# README

## Project Overview
This repository contains a fully reproducible workflow for harmonizing individual-level survey data (WVS & ISSP) with country-year macro indicators and estimating hierarchical linear models (HLM). The code is organized into stages, from data preparation to model estimation and robustness checks.

## Repository Structure
```
├── code/
│   ├── paths.py           # Path configuration
│   ├── helpers.py         # Utility functions for cleaning and harmonization
│   ├── stage1_setup.py    # Environment setup and imports
│   ├── stage2_issp.py     # ISSP data cleaning and harmonization
│   ├── stage3_macro.py    # Macro-level data preparation (V-Dem, GII, GDP)
│   ├── stage4_merge.py    # Merge individual & macro datasets
│   └── stage5_model.py    # Model estimation and robustness checks
├── data/                  # Input raw data (not tracked)
├── output/                # Intermediate and final .parquet files
└── README.md              # This usage guide
```  

## Prerequisites
- Python 3.8+
- Install dependencies (e.g.):
  ```bash
  pip install pandas numpy pycountry statsmodels matplotlib seaborn pyreadstat
  ```
- Raw survey files (WVS & ISSP) and macro CSVs placed under `data/` per instructions in `paths.py`.

## Configuration
1. Open `code/paths.py` and set the base directories for:
   - `RAW_WVS_PATH`, `RAW_ISSP_PATH`
   - `RAW_MACRO_PATH`
   - `OUTPUT_PATH`
   - `PLOT_PATH`

2. Verify that file names and folder structure match your local setup.

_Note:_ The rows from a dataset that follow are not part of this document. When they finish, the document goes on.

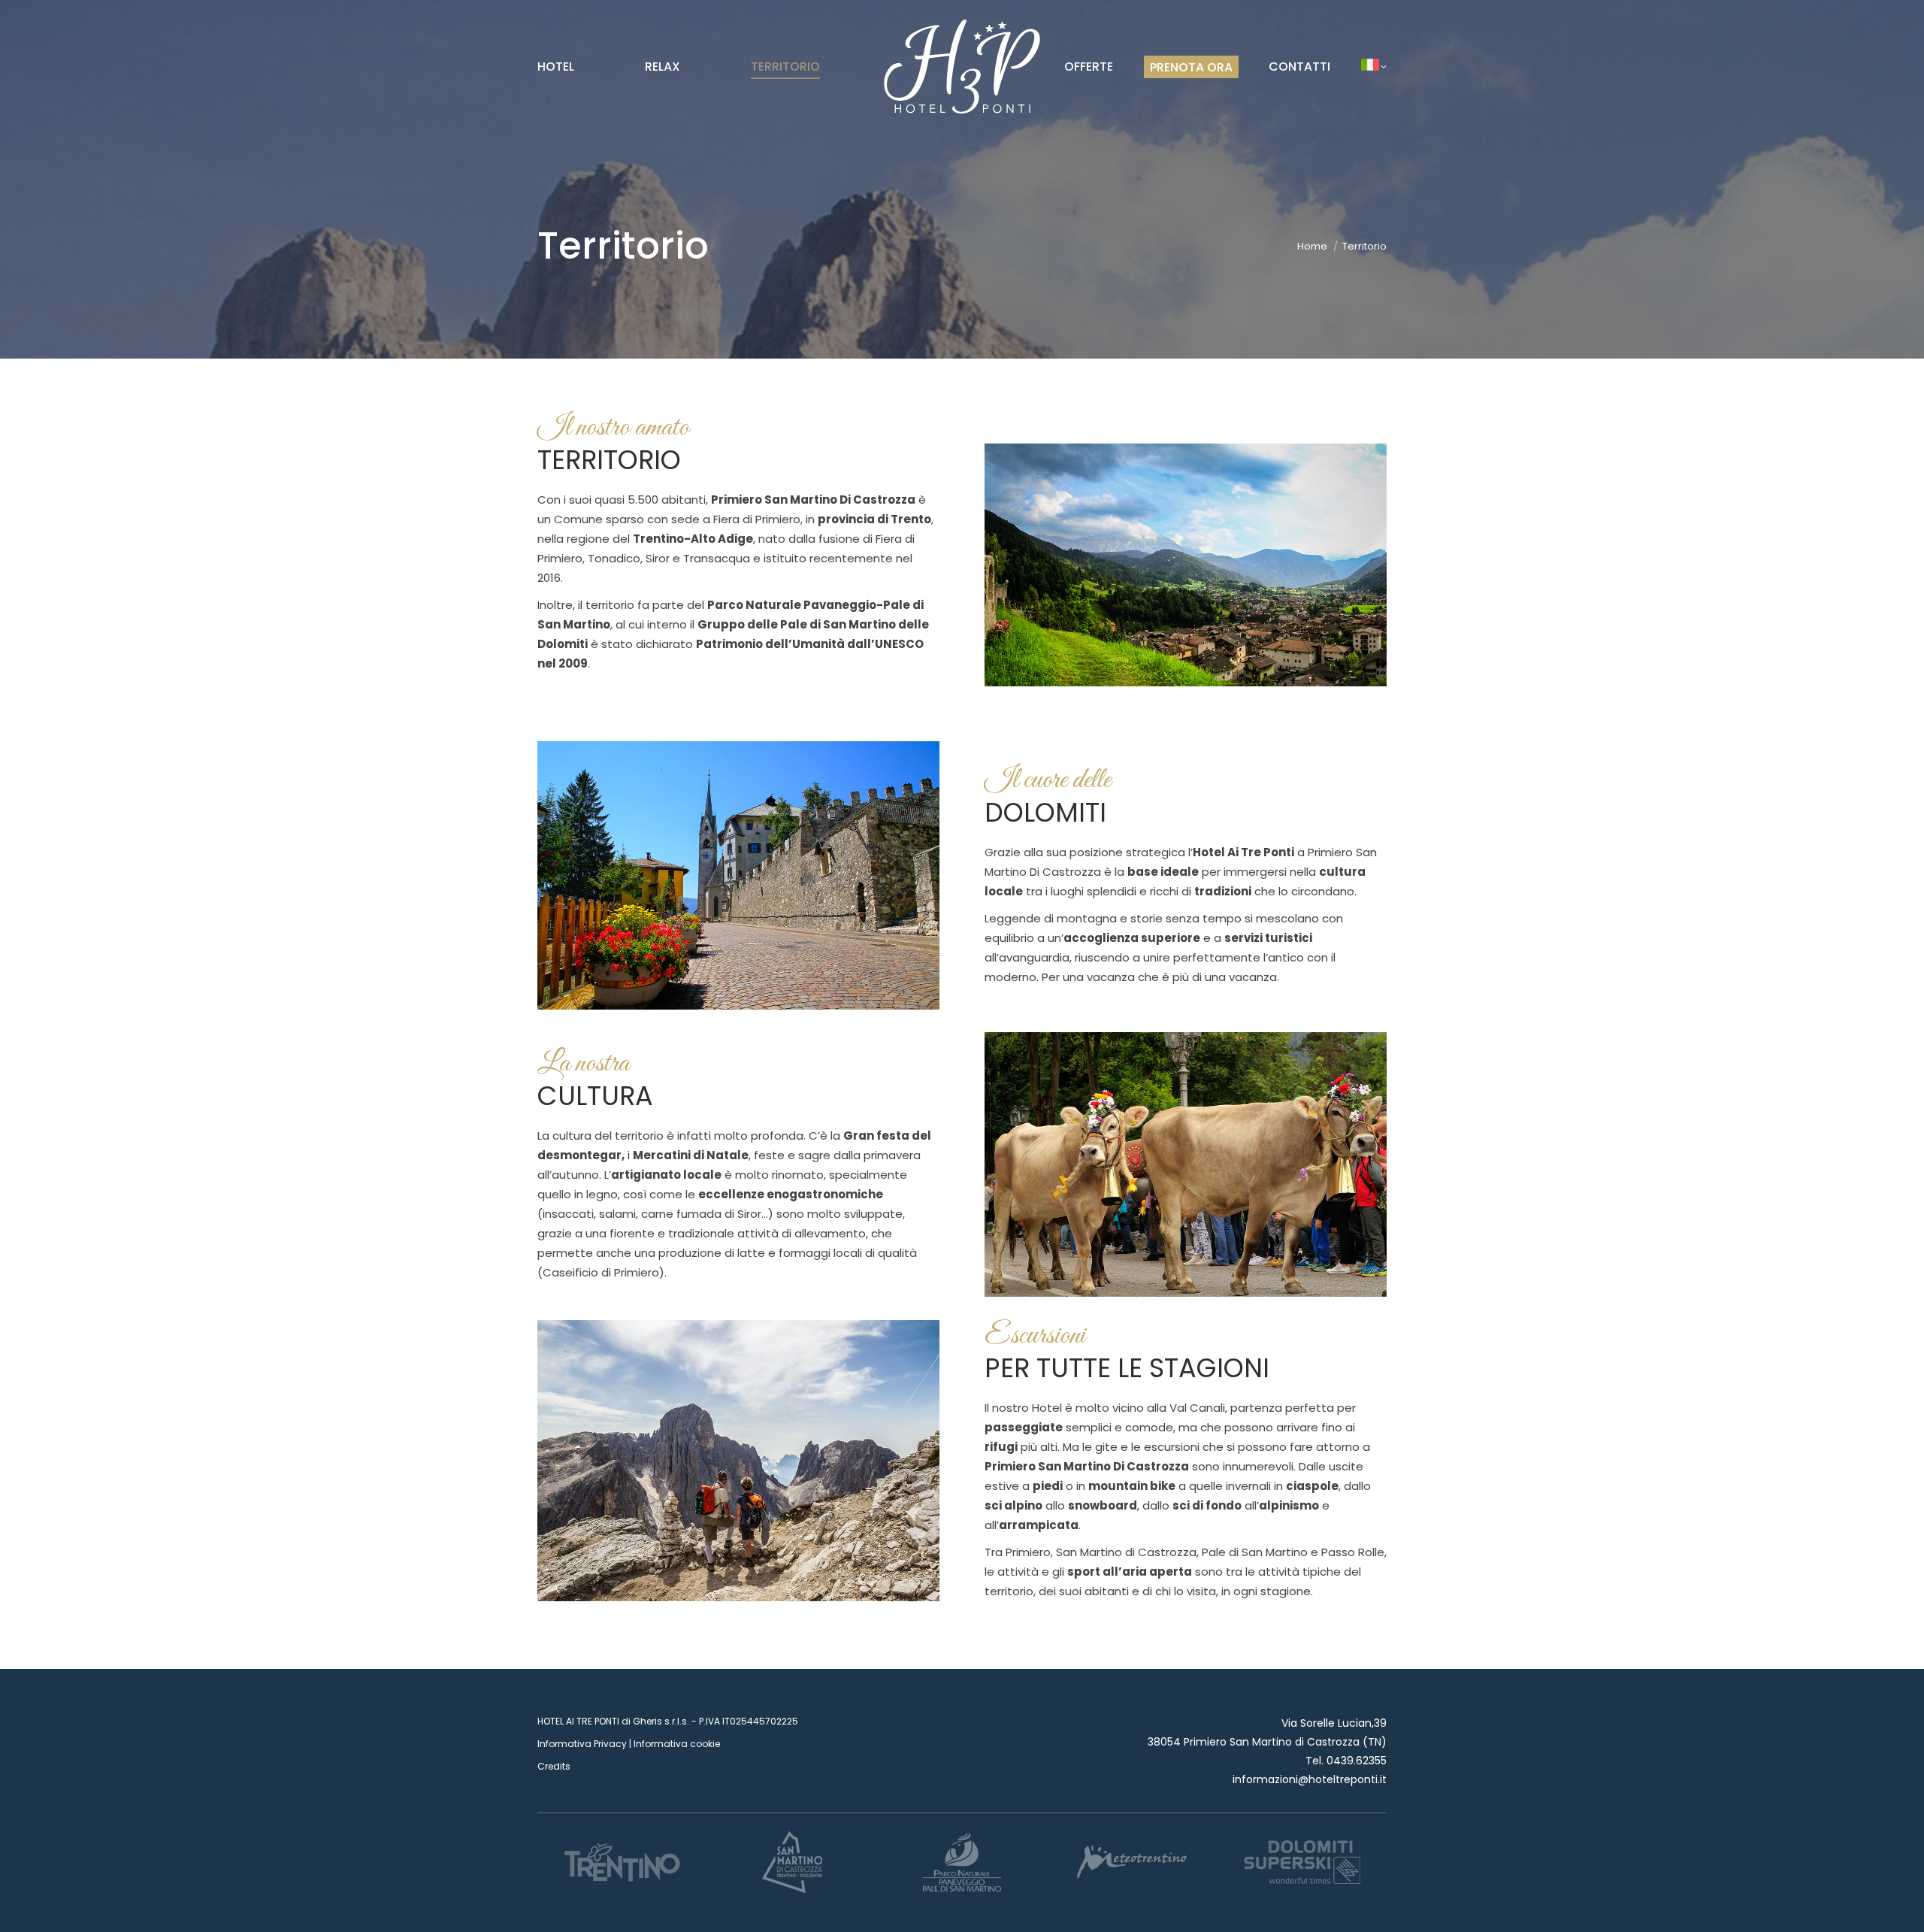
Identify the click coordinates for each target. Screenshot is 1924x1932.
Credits (553, 1766)
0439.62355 (1357, 1760)
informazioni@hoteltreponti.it (1310, 1779)
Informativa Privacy (582, 1743)
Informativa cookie (677, 1743)
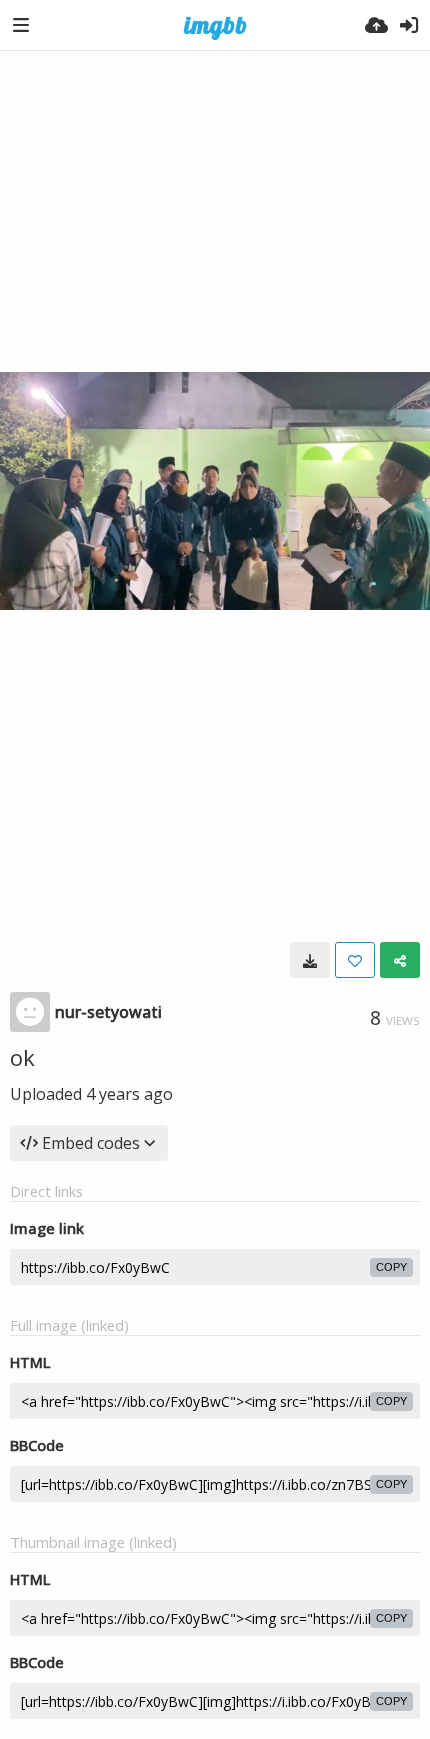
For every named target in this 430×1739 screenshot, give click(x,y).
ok (22, 1057)
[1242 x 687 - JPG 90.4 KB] (310, 960)
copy (391, 1267)
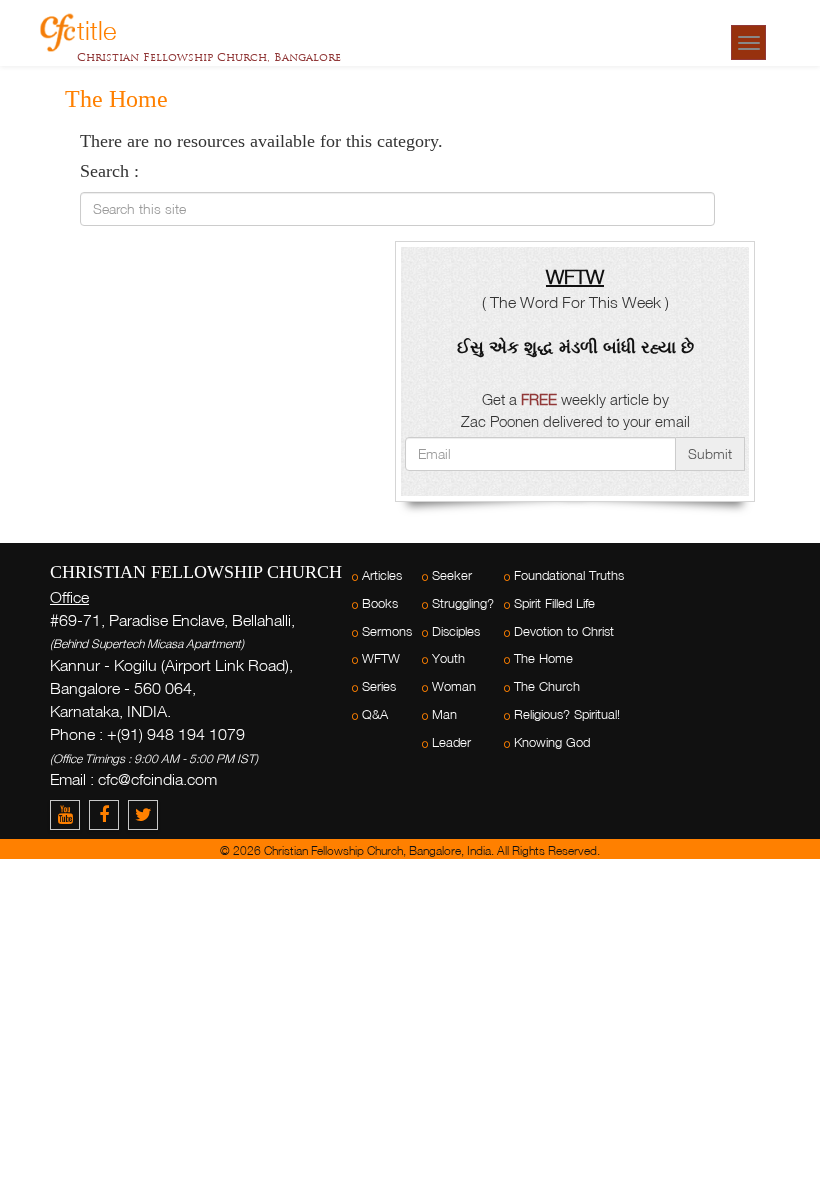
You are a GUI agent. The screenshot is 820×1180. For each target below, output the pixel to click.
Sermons (387, 631)
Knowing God (552, 742)
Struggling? (463, 603)
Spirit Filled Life (554, 603)
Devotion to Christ (564, 631)
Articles (382, 575)
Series (379, 686)
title (97, 27)
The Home (543, 658)
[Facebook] (108, 814)
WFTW (381, 658)
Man (444, 714)
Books (380, 603)
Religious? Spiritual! (567, 714)
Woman (454, 686)
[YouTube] (69, 814)
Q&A (375, 714)
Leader (451, 742)
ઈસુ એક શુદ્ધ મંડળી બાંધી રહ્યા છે (575, 346)
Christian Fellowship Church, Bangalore (209, 57)
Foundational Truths (569, 575)
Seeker (452, 575)
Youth (448, 658)
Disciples (456, 631)
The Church (547, 686)
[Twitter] (145, 814)
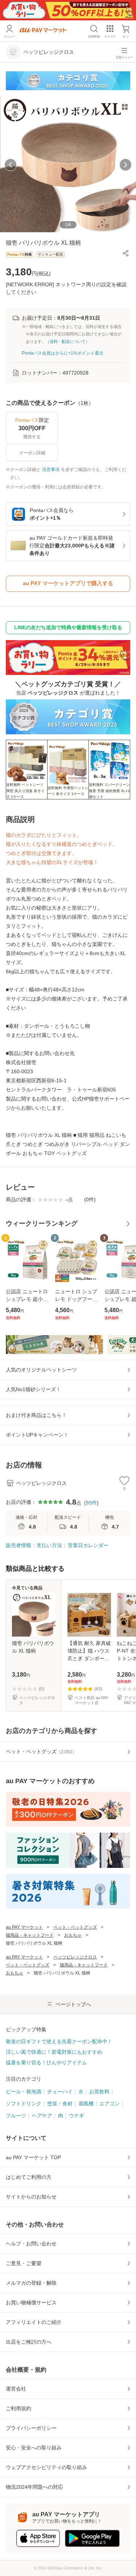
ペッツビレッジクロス (75, 1957)
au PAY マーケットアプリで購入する (68, 583)
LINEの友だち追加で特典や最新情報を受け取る (68, 627)
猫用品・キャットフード (30, 1935)
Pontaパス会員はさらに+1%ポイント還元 (62, 353)
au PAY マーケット (24, 1927)
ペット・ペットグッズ (75, 1927)
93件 (91, 1503)
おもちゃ (73, 1935)
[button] (125, 253)
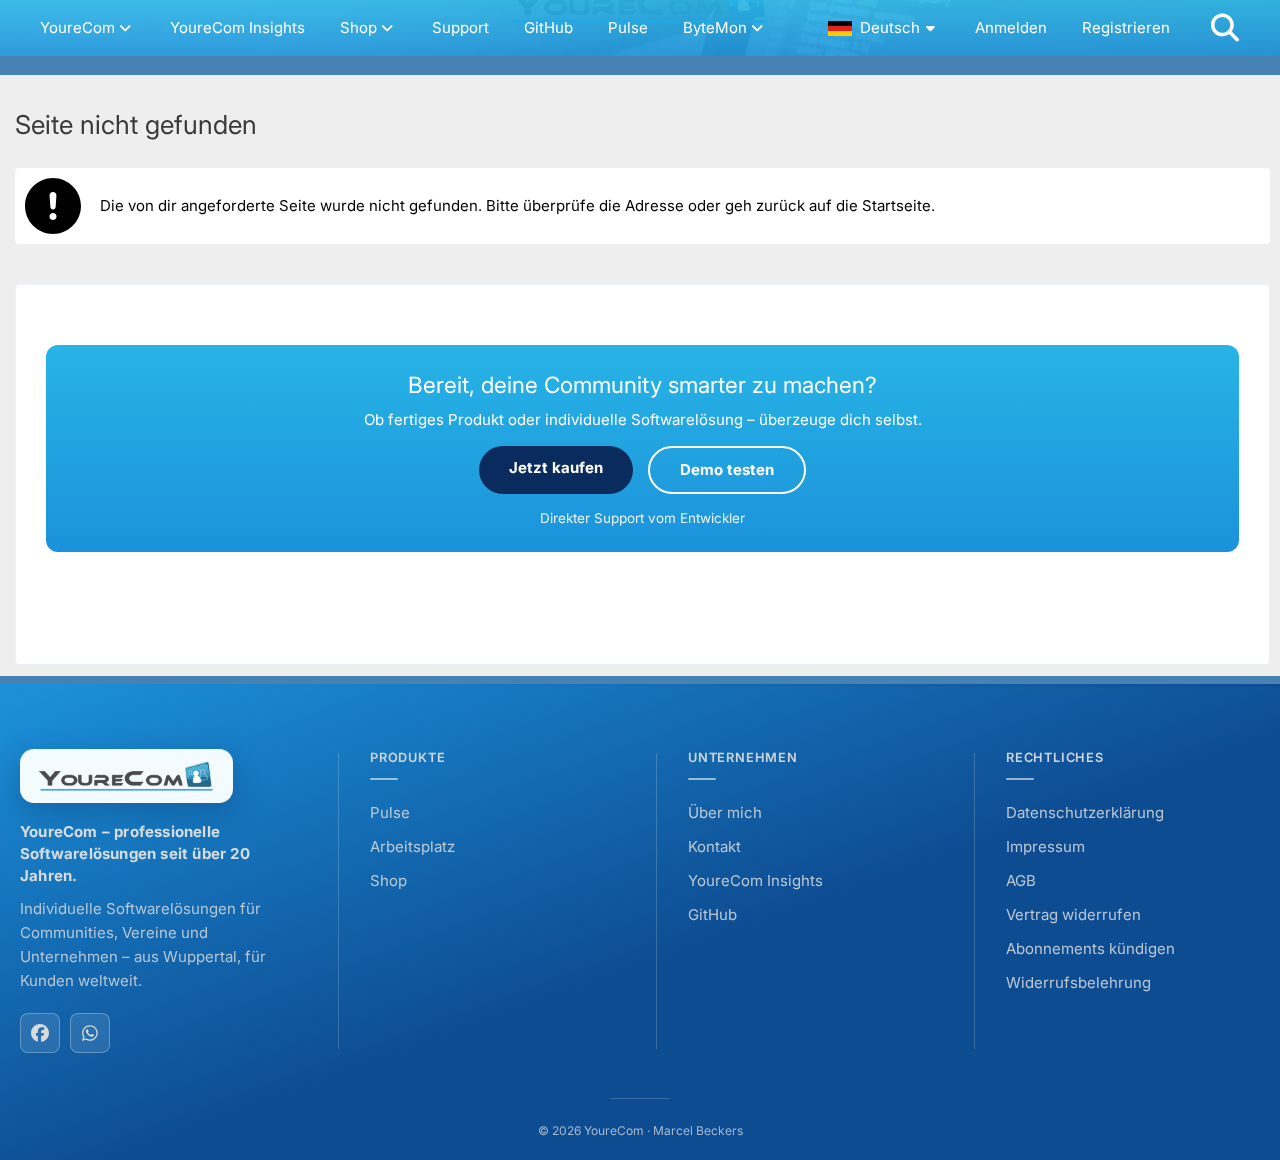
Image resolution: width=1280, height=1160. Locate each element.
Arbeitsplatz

## Usage: Run the Workflow
Execute the scripts in sequence from the project root:

1. **Stage 1: Setup**
   ```bash
   python code/stage1_setup.py
   ```
2. **Stage 2: ISSP Harmonization**
   ```bash
   python code/stage2_issp.py
   ```
3. **Stage 3: Macro Data**
   ```bash
   python code/stage3_macro.py
   ```
4. **Stage 4: Merge Datasets**
   ```bash
   python code/stage4_merge.py
   ```
5. **Stage 5: Modeling**
   ```bash
   python code/stage5_model.py
   ```

Each script will read inputs from `data/`, process, and write outputs to `output/`.

## Outputs
- `output/issp_combined.parquet` — Harmonized ISSP data
- `output/final_macro_combined.parquet` — Merged V-Dem, GII, GDP data
- `output/final_analysis_dataset.parquet` — Final analysis dataset
- `output/model_summary.txt` — Model results summary
- Plots saved under `plots/`

## Extending and Customization
- Modify variable lists, model formulas, or add new robustness checks in `stage5_model.py`.
- Update helper functions in `helpers.py` for additional cleaning rules.

## License & Citation
Include your license and citation information here.